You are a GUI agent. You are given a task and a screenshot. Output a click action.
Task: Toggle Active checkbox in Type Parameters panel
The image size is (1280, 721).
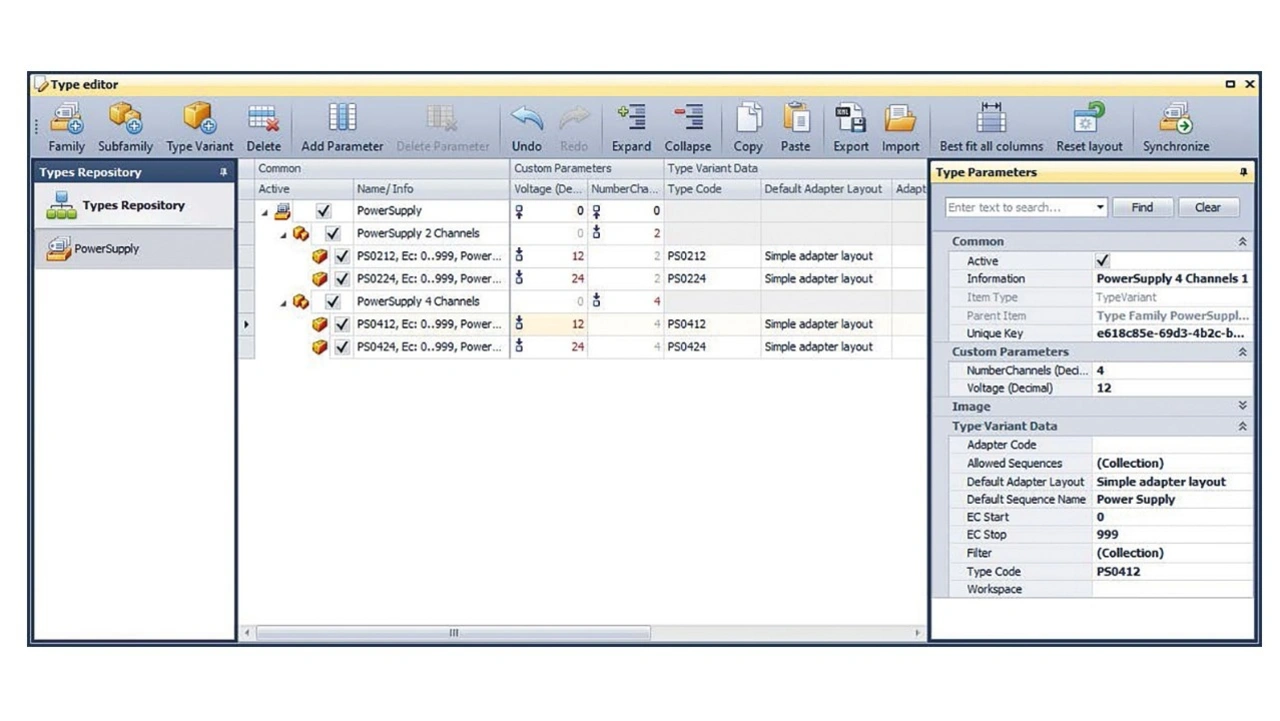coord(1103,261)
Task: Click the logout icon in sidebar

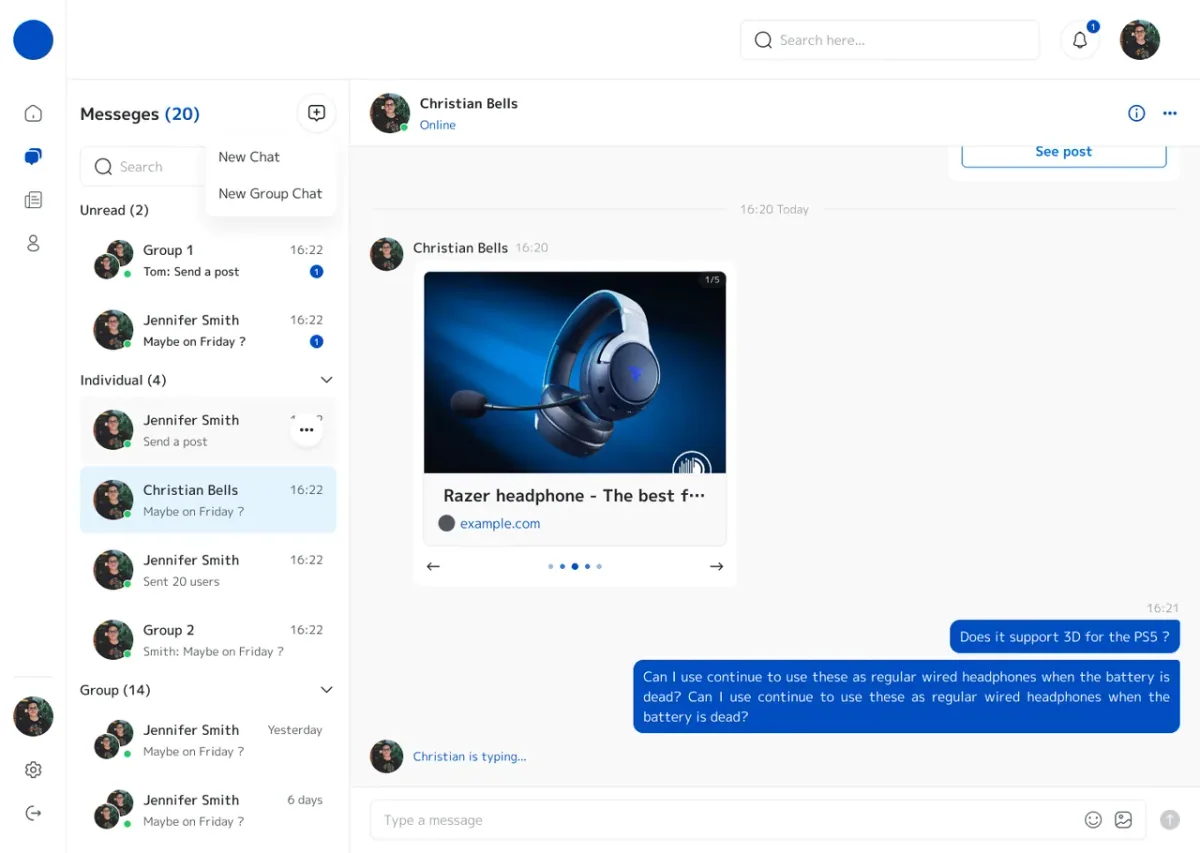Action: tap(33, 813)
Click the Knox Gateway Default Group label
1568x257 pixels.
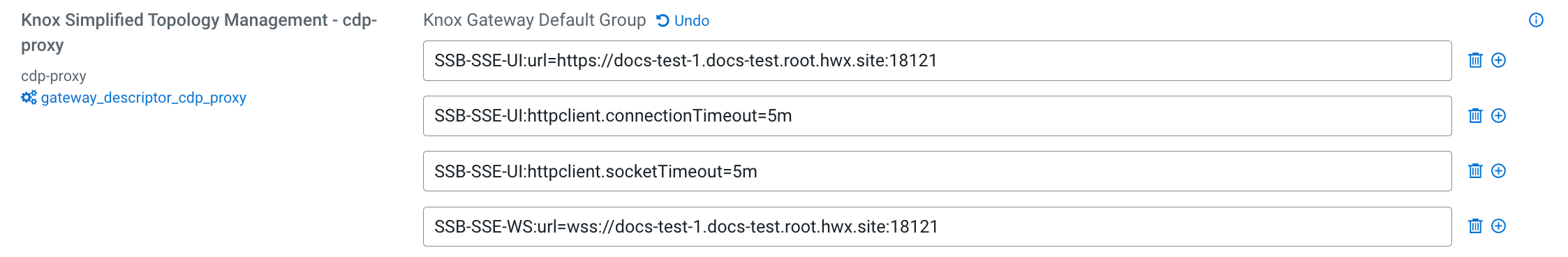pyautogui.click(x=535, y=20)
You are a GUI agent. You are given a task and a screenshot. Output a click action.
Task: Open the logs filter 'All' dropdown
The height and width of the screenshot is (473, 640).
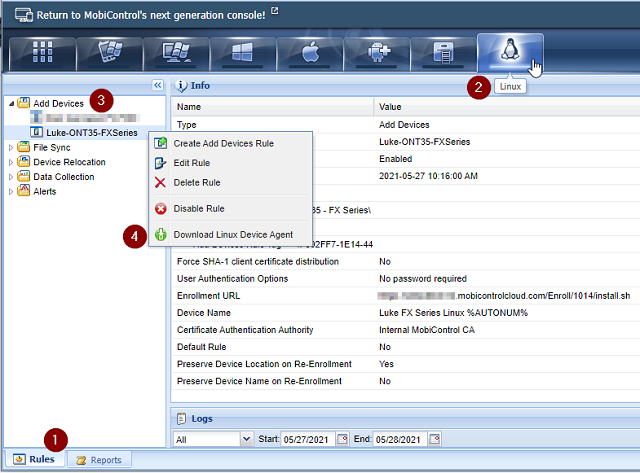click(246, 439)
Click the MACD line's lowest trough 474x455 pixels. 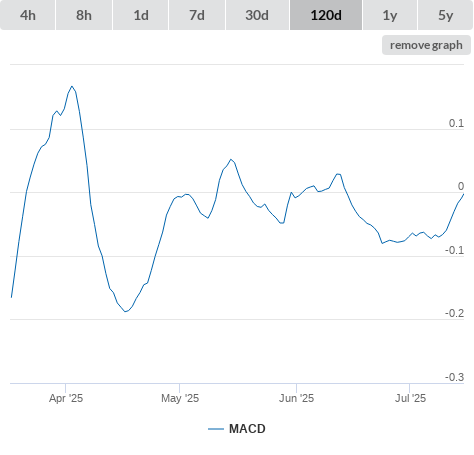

## EXERCISE GOAL
Rewrite all the records above as a numbered list, one item per line, skipping blank lines and leaving out the pictures.

## SOLUTION TO THE PROBLEM
1. You are a GUI agent. You are given a task and a screenshot. Output a click action.
2. Task: Toggle Active checkbox in Type Parameters panel
3. The image size is (1280, 721).
4. coord(1103,261)
5. Task: Click the logout icon in sidebar
6. Action: tap(33, 813)
7. Click the Knox Gateway Default Group label
8. 1568x257 pixels.
9. pyautogui.click(x=535, y=20)
10. You are a GUI agent. You are given a task and a screenshot. Output a click action.
11. Task: Open the logs filter 'All' dropdown
12. The height and width of the screenshot is (473, 640).
13. click(246, 439)
14. Click the MACD line's lowest trough 474x455 pixels. 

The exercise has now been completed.